A citation or bibliographic citation is a reference to a book, article, web page, or other published item with sufficient details to uniquely identify the item. Unpublished writings or speech, such as personal communications, are also sometimes cited. Citations are provided in scholarly works, bibliographies and indexes

Bibliographic management and citation formatting are central to this.

See also:

  • the citation entry (for formats)
  • the citation index article that discusses systems that do both social reference management and citation search etc.
  • the literature review entry that may help you dealing with references :)

Formats and Tools

Popular data formats

BibTex
  • Comes with free tools, well integrated with LaTex

Example:

@Book{WENGER87,
 keywords =     "education, AI",
 author = 	 "Wenger, E.",
 title = 	 "Artificial Intelligence and Tutoring Systems",
 publisher = 	 "Morgan Kaufmann",
 year = 	 1987,
 address =	 "Los Altos, CA 94022"
}
EndNote
  • Most popular commercial format (binary)
RefMan
  • Uses symbolic *.ris format
  • Next popular commercial format
RefWorks

There are more formats ...

Individual Reference/Bibliography managers

A reference manager is a tool to manage references.

Software for your PC (local computer)
  • CiteProc. This may become part of Open Office.
  • Bibliographix (Small version is free, combines reference management, information retrieval and Idea Manager in a single application.
  • Endnotes, Reference Manager (commercial). As of sept. 2008 I suggest not using this software anymore, since they aggressively attack really useful public domaine software. Read more in GMU sued for Zotero - Daniel K. Schneider 16:14, 1 October 2008 (UTC).
  • Word 2007 also has built-in reference manager (not tested).
Web-based software
  • Most specialized vendors of academic digital publications allow to bookmark and export references in various formats. Also, you can tell google.scholar's preferences to add an export button.

Social reference managers

Such social software systems allow users to share references.

  • Mendeley Desktop indexes and organizes PDF documents and research papers into your own personal digital bibliography. It gathers document details from your PDFs allowing you to effortlessly search, organize and cite. It also looks up PubMed, CrossRef, DOIs and other related document details automatically. Can import texts from various sources like Google Scholar, ACM, IEEE, import bibliographies from BibTex, RIS, and EndNote XML, interface with Zotero and CiteULike and export bibliographies to BibTex. Integrated with Word and OpenOffice.
  • Connotea is probably the most popular system. “Saving references in Conntoea is quick and easy. You do it by saving a link to a web page for the reference, whether that be the PubMed entry, the publisher's PDF, or even an Amazon product page for a book. Connotea will, wherever possible, recognise the reference and automatically add in the bibliographic information for you. In Connotea you assign keywords (or 'tags') to your references. These can be anything you like, and you can use as many as you like, so there's no more need to navigate complicated hierarchies of folders and categories. Connotea shows you all the tags you've ever used, so it's easy to get back to a reference once you've saved it.” ([1])
  • WIKINDX is a free bibliographic and quotations/notes management and article authoring system designed either for single use (on a variety of operating sytems) or multi-user collaborative use across the internet. As opposed to Connotea, you likely want to install your own server for your organization (PHP/MySQL-based)
  • refBASE. Web-based, platform-independent, multi-user interface for managing scientific literature & citations.
  • RefWorks (Wikipedia page) is a commercial service
  • LibraryThing free for 200 books. Collaborative features, Organizing with tagging, groups. Nice tool !

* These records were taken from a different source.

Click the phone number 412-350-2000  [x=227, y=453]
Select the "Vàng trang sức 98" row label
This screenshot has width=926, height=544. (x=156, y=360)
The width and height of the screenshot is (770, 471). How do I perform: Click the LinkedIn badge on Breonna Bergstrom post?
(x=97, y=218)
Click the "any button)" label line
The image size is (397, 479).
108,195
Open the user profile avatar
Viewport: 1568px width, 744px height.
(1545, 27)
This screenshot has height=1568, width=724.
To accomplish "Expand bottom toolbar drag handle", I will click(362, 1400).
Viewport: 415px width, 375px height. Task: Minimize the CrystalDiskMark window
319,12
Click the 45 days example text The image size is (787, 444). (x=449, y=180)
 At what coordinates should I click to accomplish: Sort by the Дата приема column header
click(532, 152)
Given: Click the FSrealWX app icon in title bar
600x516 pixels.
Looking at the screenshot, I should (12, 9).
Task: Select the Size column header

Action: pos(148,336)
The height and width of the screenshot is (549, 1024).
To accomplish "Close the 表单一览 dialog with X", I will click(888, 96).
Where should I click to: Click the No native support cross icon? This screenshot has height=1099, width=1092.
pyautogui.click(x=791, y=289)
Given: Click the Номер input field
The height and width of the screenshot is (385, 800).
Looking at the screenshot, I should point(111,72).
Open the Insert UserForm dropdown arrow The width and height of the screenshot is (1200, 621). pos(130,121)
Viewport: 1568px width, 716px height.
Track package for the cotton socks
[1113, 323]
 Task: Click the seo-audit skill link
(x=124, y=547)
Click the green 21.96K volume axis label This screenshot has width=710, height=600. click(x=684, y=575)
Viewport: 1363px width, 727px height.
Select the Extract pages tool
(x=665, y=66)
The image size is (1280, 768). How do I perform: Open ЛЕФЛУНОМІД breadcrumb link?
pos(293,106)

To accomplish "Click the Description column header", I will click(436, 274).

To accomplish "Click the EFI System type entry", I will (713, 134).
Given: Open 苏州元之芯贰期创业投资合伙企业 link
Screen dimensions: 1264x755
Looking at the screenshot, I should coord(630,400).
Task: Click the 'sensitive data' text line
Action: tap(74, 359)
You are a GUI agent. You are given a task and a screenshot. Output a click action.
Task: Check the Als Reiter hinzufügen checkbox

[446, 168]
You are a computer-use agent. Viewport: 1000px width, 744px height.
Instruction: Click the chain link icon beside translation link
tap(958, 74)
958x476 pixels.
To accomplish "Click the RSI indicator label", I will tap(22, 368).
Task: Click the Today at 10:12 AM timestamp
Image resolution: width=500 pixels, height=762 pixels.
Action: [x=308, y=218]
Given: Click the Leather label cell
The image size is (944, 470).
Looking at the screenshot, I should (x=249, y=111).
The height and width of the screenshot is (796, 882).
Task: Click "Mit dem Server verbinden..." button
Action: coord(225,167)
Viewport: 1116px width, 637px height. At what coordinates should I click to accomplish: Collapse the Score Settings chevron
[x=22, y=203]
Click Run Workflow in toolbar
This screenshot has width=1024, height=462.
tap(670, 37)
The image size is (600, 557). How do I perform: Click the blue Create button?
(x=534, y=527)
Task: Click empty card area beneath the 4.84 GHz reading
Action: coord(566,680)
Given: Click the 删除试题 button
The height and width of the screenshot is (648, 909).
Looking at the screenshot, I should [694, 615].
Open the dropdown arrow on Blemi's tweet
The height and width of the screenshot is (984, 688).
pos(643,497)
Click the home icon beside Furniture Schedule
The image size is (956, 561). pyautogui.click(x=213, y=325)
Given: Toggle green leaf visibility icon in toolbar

The advantage of using a social reference manager is that you can share tagged references. This will allow participants to follup new leads. And of course, you always can export.

Bibliographic databases

(there are many !)

Free

  • Pubpsych (Psychology and related fields). Managed by Leibniz Institute for Psychology Information (ZPID. Includes items from other free databases.

Citation indexes

A citation index is an index of citations between publications, allowing the user to easily establish which documents cite which other documents.

See the Citation index article which will explain this technology. Note: Maybe I should merge these two articles - Daniel K. Schneider 21:24, 6 June 2007 (MEST).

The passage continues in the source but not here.